Brief - In the listing, find every line that has the string "agent" and copy it.

Material for this exercise -
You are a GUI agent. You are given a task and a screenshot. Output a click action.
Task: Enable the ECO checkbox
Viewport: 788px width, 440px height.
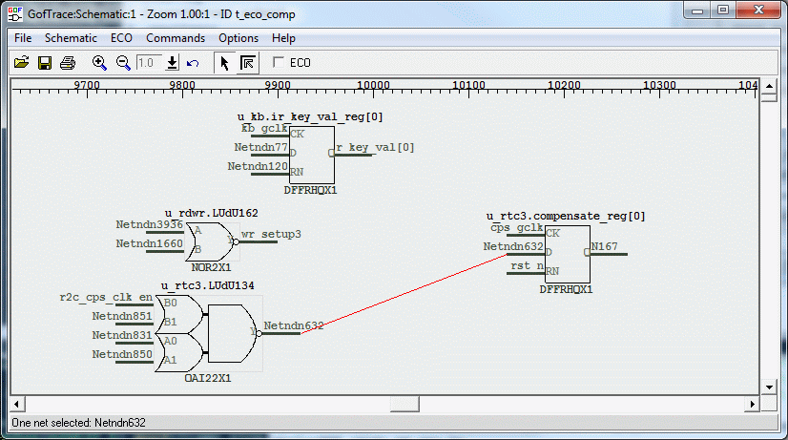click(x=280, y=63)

* * *

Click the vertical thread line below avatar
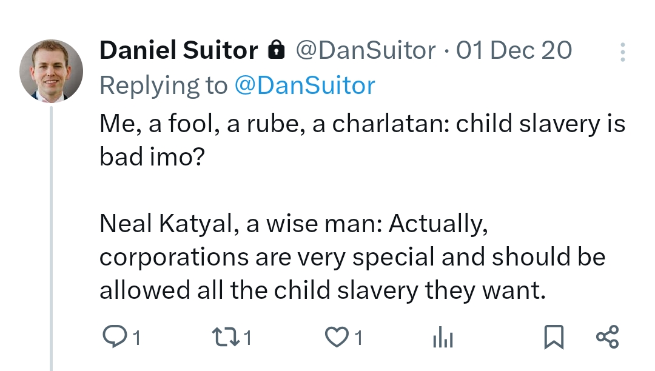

* * *

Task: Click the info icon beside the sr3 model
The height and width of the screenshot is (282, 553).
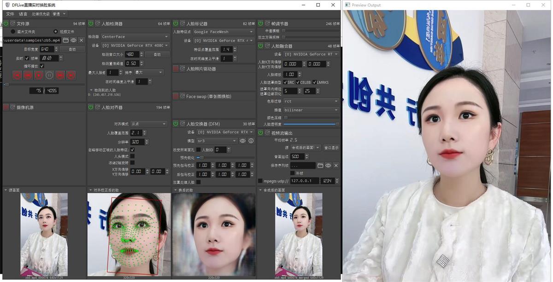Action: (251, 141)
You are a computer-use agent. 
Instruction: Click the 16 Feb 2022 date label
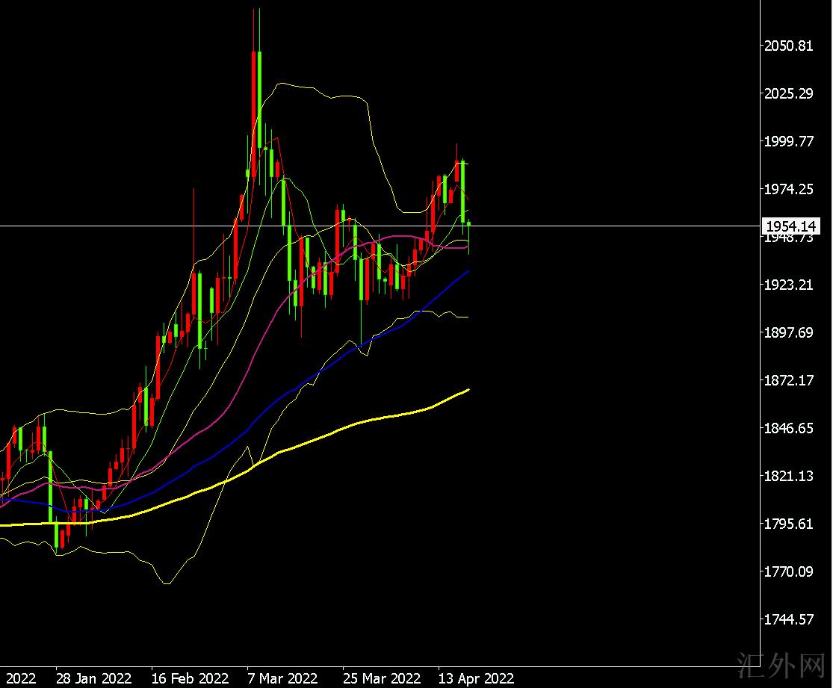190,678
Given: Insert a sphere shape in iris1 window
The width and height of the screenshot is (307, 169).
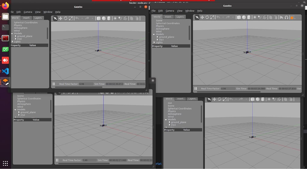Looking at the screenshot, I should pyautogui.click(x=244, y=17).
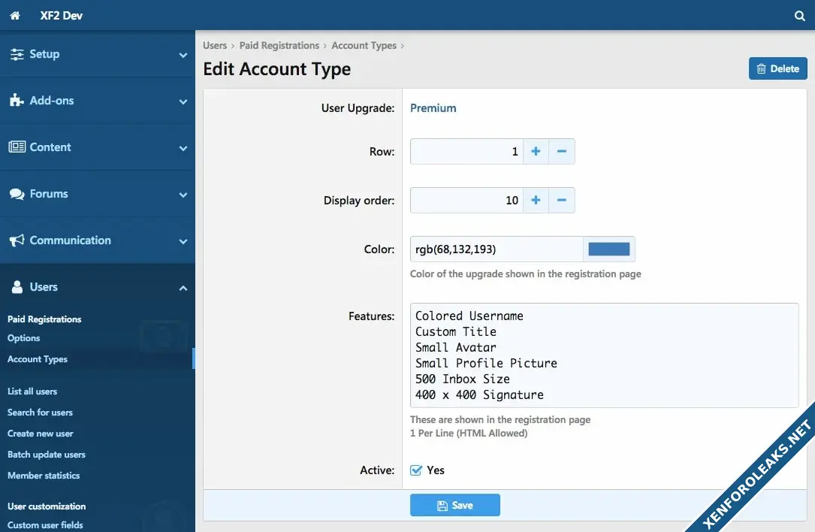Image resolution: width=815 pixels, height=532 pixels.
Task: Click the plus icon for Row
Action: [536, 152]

Final answer -
You are a GUI agent. You are given a task and a screenshot. Output a click action.
You are a computer-use agent. 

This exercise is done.